Pixel coordinate grounding data
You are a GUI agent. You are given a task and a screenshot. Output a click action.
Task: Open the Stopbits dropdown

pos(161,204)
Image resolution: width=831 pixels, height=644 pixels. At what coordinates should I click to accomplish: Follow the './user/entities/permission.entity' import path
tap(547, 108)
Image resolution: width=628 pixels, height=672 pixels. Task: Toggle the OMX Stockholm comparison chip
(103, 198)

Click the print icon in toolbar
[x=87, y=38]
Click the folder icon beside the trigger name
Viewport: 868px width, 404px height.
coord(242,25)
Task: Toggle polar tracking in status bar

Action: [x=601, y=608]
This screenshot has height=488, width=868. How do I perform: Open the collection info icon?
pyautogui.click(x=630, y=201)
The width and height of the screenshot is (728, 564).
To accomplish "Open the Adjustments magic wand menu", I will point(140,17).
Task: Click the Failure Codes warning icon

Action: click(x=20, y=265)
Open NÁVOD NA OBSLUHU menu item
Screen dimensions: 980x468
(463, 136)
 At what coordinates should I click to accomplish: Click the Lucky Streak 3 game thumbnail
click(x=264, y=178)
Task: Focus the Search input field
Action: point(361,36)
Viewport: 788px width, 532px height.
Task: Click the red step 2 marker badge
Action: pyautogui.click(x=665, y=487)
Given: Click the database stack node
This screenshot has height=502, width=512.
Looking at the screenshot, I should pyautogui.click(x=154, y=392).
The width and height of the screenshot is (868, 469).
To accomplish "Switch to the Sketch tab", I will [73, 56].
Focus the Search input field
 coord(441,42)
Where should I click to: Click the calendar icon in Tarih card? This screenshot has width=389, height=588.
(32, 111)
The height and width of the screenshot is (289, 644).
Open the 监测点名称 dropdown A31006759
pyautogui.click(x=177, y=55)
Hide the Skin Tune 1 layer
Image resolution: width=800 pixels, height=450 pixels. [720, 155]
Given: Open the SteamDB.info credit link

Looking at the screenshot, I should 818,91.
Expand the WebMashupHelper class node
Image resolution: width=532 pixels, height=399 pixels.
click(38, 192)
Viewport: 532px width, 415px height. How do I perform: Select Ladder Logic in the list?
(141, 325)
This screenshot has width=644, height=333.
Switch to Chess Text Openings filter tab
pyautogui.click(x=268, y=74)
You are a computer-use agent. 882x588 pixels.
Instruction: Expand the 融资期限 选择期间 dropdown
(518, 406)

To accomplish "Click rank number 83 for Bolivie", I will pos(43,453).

HOW TO COMPLETE THIS TASK —
When you reach this point, go back and write out each record above exactly.

TASK OUTPUT —
You are a GUI agent. You are given a task and a screenshot. Output a click action.
Task: Open the Stopbits dropdown

pos(161,204)
Image resolution: width=831 pixels, height=644 pixels. At what coordinates should I click to accomplish: Follow the './user/entities/permission.entity' import path
tap(547, 108)
Image resolution: width=628 pixels, height=672 pixels. Task: Toggle the OMX Stockholm comparison chip
(103, 198)

Click the print icon in toolbar
[x=87, y=38]
Click the folder icon beside the trigger name
Viewport: 868px width, 404px height.
coord(242,25)
Task: Toggle polar tracking in status bar

Action: [x=601, y=608]
This screenshot has height=488, width=868. How do I perform: Open the collection info icon?
pyautogui.click(x=630, y=201)
The width and height of the screenshot is (728, 564).
To accomplish "Open the Adjustments magic wand menu", I will point(140,17).
Task: Click the Failure Codes warning icon

Action: click(x=20, y=265)
Open NÁVOD NA OBSLUHU menu item
Screen dimensions: 980x468
(463, 136)
 At what coordinates should I click to accomplish: Click the Lucky Streak 3 game thumbnail
click(x=264, y=178)
Task: Focus the Search input field
Action: point(361,36)
Viewport: 788px width, 532px height.
Task: Click the red step 2 marker badge
Action: pyautogui.click(x=665, y=487)
Given: Click the database stack node
This screenshot has height=502, width=512.
Looking at the screenshot, I should pyautogui.click(x=154, y=392).
The width and height of the screenshot is (868, 469).
To accomplish "Switch to the Sketch tab", I will [73, 56].
Focus the Search input field
 coord(441,42)
Where should I click to: Click the calendar icon in Tarih card? This screenshot has width=389, height=588.
(32, 111)
The height and width of the screenshot is (289, 644).
Open the 监测点名称 dropdown A31006759
pyautogui.click(x=177, y=55)
Hide the Skin Tune 1 layer
Image resolution: width=800 pixels, height=450 pixels. [720, 155]
Given: Open the SteamDB.info credit link

Looking at the screenshot, I should 818,91.
Expand the WebMashupHelper class node
Image resolution: width=532 pixels, height=399 pixels.
click(38, 192)
Viewport: 532px width, 415px height. How do I perform: Select Ladder Logic in the list?
(141, 325)
This screenshot has width=644, height=333.
Switch to Chess Text Openings filter tab
pyautogui.click(x=268, y=74)
You are a computer-use agent. 882x588 pixels.
Instruction: Expand the 融资期限 选择期间 dropdown
(518, 406)

To accomplish "Click rank number 83 for Bolivie", I will pos(43,453).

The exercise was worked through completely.